EC2 instance locations

Unless otherwise specified, when you launch EC2 instances, they are placed in a default virtual private cloud (VPC). The default VPC is suitable for getting started quickly and launching public EC2 instances without having to create and configure your own VPC.

Any resource that you put inside the default VPC will be public and accessible by the internet, so you shouldn’t place any customer data or private information in it.

When you get more comfortable with networking on AWS, you should change this default setting to choose your own custom VPCs and restrict access with additional routing and connectivity mechanisms.

Architecting for high availability

In the network, your instance resides in an Availability Zone of your choice. As you learned previously, AWS services that are scoped at the Availability Zone level must be architected with high availability in mind.

Although EC2 instances are typically reliable, two are better than one, and three are better than two. Specifying the instance size gives you an advantage when designing your architecture because you can use more smaller instances rather than a few larger ones.

If your frontend only has a single instance and the instance fails, your application goes down. Alternatively, if your workload is distributed across 10 instances and one fails, you lose only 10 percent of your fleet, and your application availability is hardly affected.

When architecting any application for high availability, consider using at least two EC2 instances in two separate Availability Zones. ­­

Resources

For more information, see the following resources:

• AWS website: Amazon EC2
• AWS user guide: Amazon Machine Images (AMI)
• AWS user guide: Creatie an Amazon EBS-Backed Linux AMI
• AWS user guide: What Is EC2 Image Builder?
• AWS user guide: Default VPCs
• AWS whitepaper: Reliability Pillar - AWS Well-Architected Framework

Amazon EC2 Instance Lifecycle

An EC2 instance transitions between different states from the moment you create it until its termination.

1. When you launch an instance, it enters the pending state. When an instance is pending, billing has not started. At this stage, the instance is preparing to enter the running state. Pending is where AWS performs all actions needed to set up an instance, such as copying the AMI content to the root device and allocating the necessary networking components.

2. When your instance is running, it's ready to use. This is also the stage where billing begins. As soon as an instance is running, you can take other actions on the instance, such as reboot, terminate, stop, and stop-hibernate.

3. When you reboot an instance, it’s different than performing a stop action and then a start action. Rebooting an instance is equivalent to rebooting an operating system. The instance keeps its public DNS name (IPv4) and private and public IPv4 addresses. An IPv6 address (if applicable) remains on the same host computer and maintains its public and private IP address, in addition to any data on its instance store volumes.

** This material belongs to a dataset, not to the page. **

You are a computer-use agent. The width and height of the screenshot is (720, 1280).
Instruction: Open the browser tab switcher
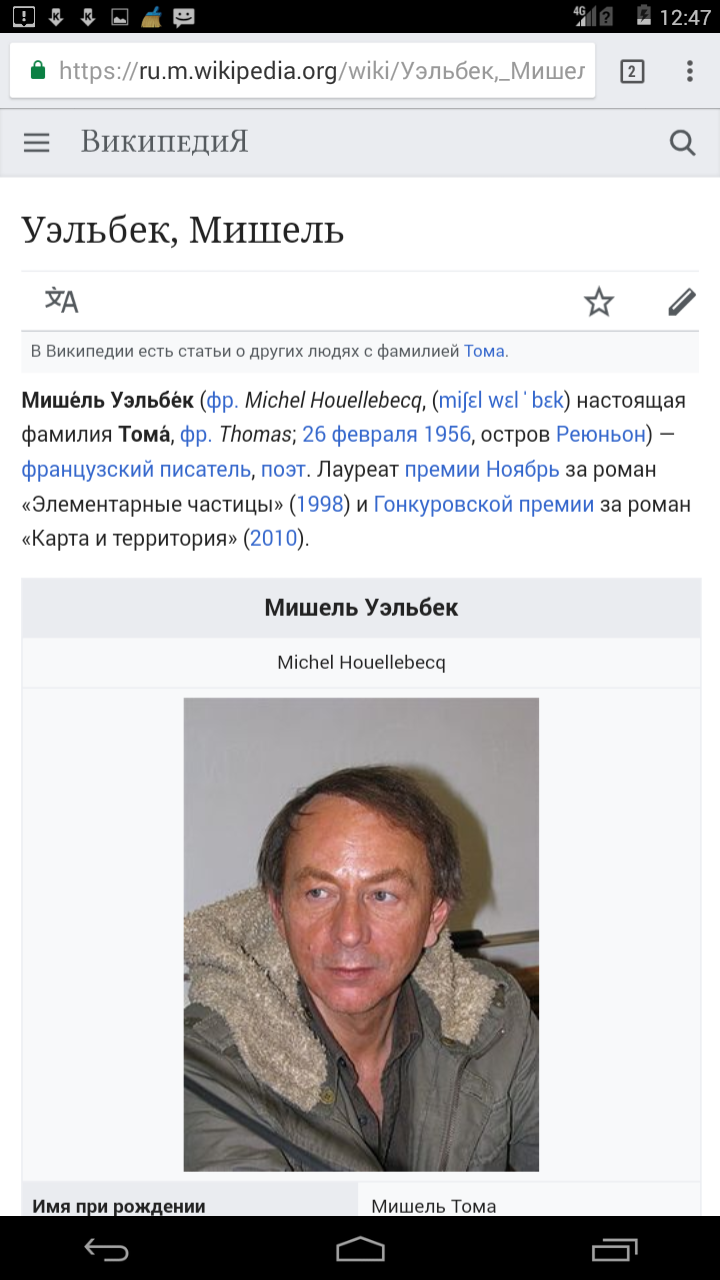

4. When you stop your instance, it enters the stopping and then stopped state. This is similar to when you shut down your laptop. You can stop and start an instance if it has an Amazon Elastic Block Store (Amazon EBS) volume as its root device. When you stop and start an instance, your instance can be placed on a new underlying physical server. Your instance retains its private IPv4 addresses and if your instance has an IPv6 address, it retains its IPv6 address. When you put the instance into stop-hibernate, the instance enters the stopped state, but saves the last information or content into memory, so that the start process is faster.

5. When you terminate an instance, the instance stores are erased, and you lose both the public IP address and private IP address of the machine. Termination of an instance means that you can no longer access the machine. As soon as the status of an instance changes to shutting down or terminated, you stop incurring charges for that instance.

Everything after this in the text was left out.